● Texte source:
━━━

Comme beaucoup de joueurs, je n’étais pas d’accord avec ces arguments. Les mots sur un plateau de Scrabble ne constituent pas un «discours de haine» dans un dictionnaire ou au sens juridique. Ils ne constituent même pas, dans une compréhension commune du mot, un « discours ». Merriam-Webster définit le «discours de haine» comme « un discours exprimant la haine d’un groupe particulier de personnes. » The Oxford English Dictionary le définit comme un discours «incitant… à la haine ou à l’intolérance». Les joueurs de Scrabble ne font rien de tel. Ils n’envoient pas de message. En plaçant des lettres, ils affirment qu’un mot est un mot, et rien de plus. Il peut y avoir un inconfort momentané. Au cours des dernières semaines, les joueurs ont raconté des anecdotes de jeux dans lesquels CUNT (NdT : un mot qui signifie à l’origine « vagin », et qui est utilisé aujourd’hui comme une insulte dirigée contre les femmes) et JIGABOO (NdT : un mot provenant des langues Bantoues, signifiant pauvre, doux, servile, qui est devenu dans la langue anglaise une insulte dirigée contre les personnes racisées) ont atterri sur la plateau. Mais je n’ai jamais joué ni entendu parler de quelqu’un qui joue un mot avec une intention au-delà d’une stratégie, et cela pourrait, en fait, violer le code de conduite de la NASPA.

━━━

● Les consignes:
A - Reformulez sous forme de liste le paragraphe du texte sur le Scrabble qui commence par « Comme beaucoup de joueurs », en conservant ses faits principaux.
B - Poursuivez le texte sur le Scrabble à partir de sa dernière phrase.

● Éléments d'un jeu de données:
━━━

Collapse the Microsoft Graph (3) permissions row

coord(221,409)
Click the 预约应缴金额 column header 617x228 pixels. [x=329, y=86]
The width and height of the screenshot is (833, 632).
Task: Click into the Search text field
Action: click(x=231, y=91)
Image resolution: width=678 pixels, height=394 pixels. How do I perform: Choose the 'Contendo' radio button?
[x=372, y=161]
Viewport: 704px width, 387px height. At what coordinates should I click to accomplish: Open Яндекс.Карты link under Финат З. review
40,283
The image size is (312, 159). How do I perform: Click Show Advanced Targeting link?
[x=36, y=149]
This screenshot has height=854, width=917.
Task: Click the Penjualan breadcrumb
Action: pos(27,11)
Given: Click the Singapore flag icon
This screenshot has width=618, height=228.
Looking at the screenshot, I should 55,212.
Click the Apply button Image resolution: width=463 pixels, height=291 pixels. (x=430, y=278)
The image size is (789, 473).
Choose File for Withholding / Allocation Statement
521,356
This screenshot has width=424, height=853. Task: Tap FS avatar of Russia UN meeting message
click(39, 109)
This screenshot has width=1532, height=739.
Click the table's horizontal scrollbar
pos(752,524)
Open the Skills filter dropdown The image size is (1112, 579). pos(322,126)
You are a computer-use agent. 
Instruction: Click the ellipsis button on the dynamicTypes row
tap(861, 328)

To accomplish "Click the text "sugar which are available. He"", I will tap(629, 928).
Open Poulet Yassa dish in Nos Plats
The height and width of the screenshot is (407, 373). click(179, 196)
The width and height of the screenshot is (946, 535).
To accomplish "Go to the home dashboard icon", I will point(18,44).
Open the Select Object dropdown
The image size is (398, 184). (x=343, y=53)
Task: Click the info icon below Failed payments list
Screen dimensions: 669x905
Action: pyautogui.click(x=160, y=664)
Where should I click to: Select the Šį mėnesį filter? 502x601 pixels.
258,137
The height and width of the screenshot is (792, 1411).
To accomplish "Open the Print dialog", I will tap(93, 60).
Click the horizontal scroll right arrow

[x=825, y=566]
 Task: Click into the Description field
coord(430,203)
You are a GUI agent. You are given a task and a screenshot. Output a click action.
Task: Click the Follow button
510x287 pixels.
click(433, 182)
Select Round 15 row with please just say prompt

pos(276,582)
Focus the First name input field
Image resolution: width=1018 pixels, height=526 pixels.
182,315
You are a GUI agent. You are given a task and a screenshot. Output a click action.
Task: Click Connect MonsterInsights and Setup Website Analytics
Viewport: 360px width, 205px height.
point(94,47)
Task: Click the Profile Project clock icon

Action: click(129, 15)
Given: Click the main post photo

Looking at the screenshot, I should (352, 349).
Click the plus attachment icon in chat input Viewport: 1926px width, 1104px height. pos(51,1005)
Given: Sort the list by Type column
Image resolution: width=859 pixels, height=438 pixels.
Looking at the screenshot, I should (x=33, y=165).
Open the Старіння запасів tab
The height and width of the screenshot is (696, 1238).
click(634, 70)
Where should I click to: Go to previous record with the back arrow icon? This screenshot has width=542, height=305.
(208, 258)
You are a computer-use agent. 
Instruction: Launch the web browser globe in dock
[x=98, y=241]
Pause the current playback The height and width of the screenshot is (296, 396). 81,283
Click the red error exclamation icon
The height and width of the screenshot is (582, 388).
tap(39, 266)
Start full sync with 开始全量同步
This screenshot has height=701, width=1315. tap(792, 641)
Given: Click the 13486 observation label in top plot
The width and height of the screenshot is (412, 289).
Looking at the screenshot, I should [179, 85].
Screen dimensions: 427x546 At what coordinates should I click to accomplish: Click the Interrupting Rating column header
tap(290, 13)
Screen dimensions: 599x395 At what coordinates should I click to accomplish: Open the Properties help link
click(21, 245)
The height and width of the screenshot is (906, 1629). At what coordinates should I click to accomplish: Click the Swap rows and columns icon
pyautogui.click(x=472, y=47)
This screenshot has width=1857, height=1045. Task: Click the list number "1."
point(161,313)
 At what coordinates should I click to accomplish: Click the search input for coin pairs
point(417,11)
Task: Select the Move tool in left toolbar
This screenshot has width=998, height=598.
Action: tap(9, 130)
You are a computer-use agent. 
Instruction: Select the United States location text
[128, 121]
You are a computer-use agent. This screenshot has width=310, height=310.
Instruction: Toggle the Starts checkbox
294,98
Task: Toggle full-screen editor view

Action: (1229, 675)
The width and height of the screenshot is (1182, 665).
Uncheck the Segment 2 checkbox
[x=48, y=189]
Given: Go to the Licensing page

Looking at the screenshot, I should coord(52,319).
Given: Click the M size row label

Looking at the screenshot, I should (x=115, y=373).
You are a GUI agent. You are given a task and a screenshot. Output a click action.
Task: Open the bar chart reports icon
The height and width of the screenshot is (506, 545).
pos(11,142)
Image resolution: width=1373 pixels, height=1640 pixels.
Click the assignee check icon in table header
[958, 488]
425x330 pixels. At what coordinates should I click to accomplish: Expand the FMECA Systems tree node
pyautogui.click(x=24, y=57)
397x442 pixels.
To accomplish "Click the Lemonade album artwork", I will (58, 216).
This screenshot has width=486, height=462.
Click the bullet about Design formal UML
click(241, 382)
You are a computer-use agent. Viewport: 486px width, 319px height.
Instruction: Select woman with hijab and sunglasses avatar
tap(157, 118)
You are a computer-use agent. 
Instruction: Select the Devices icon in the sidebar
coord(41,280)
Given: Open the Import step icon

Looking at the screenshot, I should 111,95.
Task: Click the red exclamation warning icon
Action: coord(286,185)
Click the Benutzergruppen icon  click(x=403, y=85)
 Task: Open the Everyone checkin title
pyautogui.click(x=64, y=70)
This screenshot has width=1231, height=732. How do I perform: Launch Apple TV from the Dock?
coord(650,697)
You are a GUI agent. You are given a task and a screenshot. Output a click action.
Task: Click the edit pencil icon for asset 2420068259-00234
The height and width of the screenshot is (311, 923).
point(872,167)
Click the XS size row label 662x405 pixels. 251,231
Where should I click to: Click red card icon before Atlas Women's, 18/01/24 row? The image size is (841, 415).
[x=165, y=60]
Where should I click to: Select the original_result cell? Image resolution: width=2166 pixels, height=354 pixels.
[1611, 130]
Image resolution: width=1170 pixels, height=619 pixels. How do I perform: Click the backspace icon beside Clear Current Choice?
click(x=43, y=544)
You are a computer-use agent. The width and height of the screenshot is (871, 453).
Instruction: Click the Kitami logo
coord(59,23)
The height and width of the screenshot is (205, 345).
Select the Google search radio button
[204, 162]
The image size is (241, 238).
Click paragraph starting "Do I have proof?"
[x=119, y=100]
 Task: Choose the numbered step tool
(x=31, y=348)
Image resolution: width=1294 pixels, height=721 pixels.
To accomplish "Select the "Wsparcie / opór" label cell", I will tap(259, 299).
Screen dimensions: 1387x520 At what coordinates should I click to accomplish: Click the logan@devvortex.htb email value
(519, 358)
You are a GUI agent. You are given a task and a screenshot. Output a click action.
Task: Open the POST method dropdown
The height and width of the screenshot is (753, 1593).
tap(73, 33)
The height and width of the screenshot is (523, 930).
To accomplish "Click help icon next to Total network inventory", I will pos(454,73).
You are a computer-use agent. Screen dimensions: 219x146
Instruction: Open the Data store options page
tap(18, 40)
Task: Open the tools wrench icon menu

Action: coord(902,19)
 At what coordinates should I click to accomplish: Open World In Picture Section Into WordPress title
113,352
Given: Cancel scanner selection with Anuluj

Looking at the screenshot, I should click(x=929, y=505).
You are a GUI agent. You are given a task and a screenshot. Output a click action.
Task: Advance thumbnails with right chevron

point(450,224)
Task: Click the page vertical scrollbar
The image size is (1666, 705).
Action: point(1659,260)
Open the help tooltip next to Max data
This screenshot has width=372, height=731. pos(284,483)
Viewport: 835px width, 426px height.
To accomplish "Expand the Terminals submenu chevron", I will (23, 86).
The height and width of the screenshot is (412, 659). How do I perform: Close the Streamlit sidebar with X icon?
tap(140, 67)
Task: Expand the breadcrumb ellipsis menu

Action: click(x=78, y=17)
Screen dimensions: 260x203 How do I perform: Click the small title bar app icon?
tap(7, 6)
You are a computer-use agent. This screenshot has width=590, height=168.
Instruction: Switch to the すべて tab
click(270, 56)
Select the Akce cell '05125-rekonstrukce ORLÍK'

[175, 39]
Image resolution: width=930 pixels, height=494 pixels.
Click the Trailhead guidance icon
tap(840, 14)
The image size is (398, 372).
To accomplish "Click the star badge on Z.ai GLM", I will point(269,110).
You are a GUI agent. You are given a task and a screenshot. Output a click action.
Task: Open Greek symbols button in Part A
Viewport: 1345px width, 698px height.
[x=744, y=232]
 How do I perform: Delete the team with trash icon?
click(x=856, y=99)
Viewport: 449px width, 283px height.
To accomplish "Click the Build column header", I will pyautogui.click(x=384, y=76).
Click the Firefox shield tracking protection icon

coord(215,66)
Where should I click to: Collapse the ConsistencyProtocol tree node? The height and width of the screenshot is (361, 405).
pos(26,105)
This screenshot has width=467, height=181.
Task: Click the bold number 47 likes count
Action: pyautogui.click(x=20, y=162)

━━━

● Réponses de l'exercice:
A -
- Comme beaucoup de joueurs, le texte rejette ces arguments : les mots posés sur un plateau de Scrabble ne constituent pas un « discours de haine », ni au sens du dictionnaire ni au sens juridique, et pas même un « discours » au sens courant.
- Merriam-Webster définit le « discours de haine » comme un discours exprimant la haine d'un groupe particulier de personnes. L'Oxford English Dictionary le définit comme un discours incitant à la haine ou à l'intolérance.
- Les joueurs de Scrabble ne font rien de tel. Ils n'envoient pas de message. En plaçant des lettres, ils affirment seulement qu'un mot est un mot.
- Un inconfort momentané peut survenir. Ces dernières semaines, des joueurs ont raconté des parties où des insultes visant les femmes et les personnes racisées ont atterri sur le plateau.
- Personne, à la connaissance du texte, n'a jamais joué un mot avec une autre intention que stratégique. Une telle intention pourrait d'ailleurs violer le code de conduite de la NASPA.

B -
Pour de nombreux joueurs, dont moi, le Scrabble de haut niveau est plus un jeu de mathématiques qu’un jeu de mots. C’est un jeu de probabilité, de reconnaissance de formes, de géométrie sur plateau et de réflexion stratégique. Les lettres et les mots sont ses outils. Cela ne signifie pas que les joueurs sérieux sont inconscients de la signification des mots ou insensibles aux messages qu’ils contiennent. Les joueurs ne rationalisent pas l’utilisation de mots offensants pour marquer des points, comme l’a expliqué Chew. J’ai passé beaucoup de temps à réfléchir au rôle du langage dans le Scrabble, y compris le langage offensant, et à apprendre également la signification de centaines de mots obscurs que je n’utiliserais que dans le jeu. La plupart d’entre nous étaient des amateurs de mots avant d’être des joueurs de Scrabble.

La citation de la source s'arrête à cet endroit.